Big O

Written by Josh Beto

Big O

Big O notation is a measure of how well the algorithm performs in terms of space or time. For your purposes in CS012, we’ll be focusing on time. In Big O notation, you only consider the highest-ordered term and don’t consider multiplication by constants. We’ll go over what this means with a few examples.

Examples

for (int i = 0; i < v.size(); i++) {
    cout << v.at(i) << endl;
}
for (int i = 0; i < v.size(); i++) {
    cout << v.at(i) << endl;
}

In this example, we are printing out a vector<int> twice. You can think of this as O(2n) since we are linearly scanning the vector twice. According to our second rule that we ignore constants however, our actual Big O is O(n).

for (int i = 0; i < v.size() / 2; i++) {
    cout << v.at(i) << endl;
}

In this example, we are printing out only half of the vector<int>. You can think of our runtime as O(n/2). Since constants don’t matter however, our Big O is O(n).

Stored data:
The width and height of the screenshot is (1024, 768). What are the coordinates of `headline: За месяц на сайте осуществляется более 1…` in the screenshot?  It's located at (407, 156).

Exercises:
**A)** In the Big O notes, what is the Big O for printing out only half of the vector?
**B)** Carry the Big O notes forward from their last sentence.
The listing has nothing to do with the Big O notes.

Expected outputs:
**A)** O(n)

**B)**
for (int i = 1; i < v.size(); i *= 2) {
    cout << v.at(i) << endl;
}

Although you may be tempted to think this is O(n) once again, the real answer is O(log(n)). You start with i = 1 -> 2 -> 4 -> 8. We double the i each time, meaning we cover twice the amount of space as the last step, thus skipping a different number of elements each time.

for (int i = 0; i < v.size(); i++) { // 1
    for (int i = 0; i < v.size(); i += 2) { // 2
        cout << v.at(i) << endl; // 3
    } // 4
} // 5
for (int i = 1; i < v.size(); i *= 3) { // 6
    cout << v.at(i) << endl; // 7
}// 8

The loops from lines 1 - 5 have a Big O of O(n2). Line 1 runs O(n) times and for each of those loop iterations, line 2 runs O(n) times as well, thus resulting in O(n2). The loop from line 6 to line 8 runs O(log(n)) times. You can think of this code segment as having an O(n2 + log(n)) runtime. Our highest ordered term is n2 since it grows much faster than log(n). Thus, our total runtime is O(n2).

• As a side note, one of the harder algorithms to come up with a runtime is merge sort. For merge sort, you can think of it as having a log(n) number of recursive levels. Each level is O(n) because it is calling the merge() function. Thus, our runtime is O(nlog(n)).

Exercises

Try to come up with the runtime for these ones on your own. The answers will be at the bottom, but try it for yourself first!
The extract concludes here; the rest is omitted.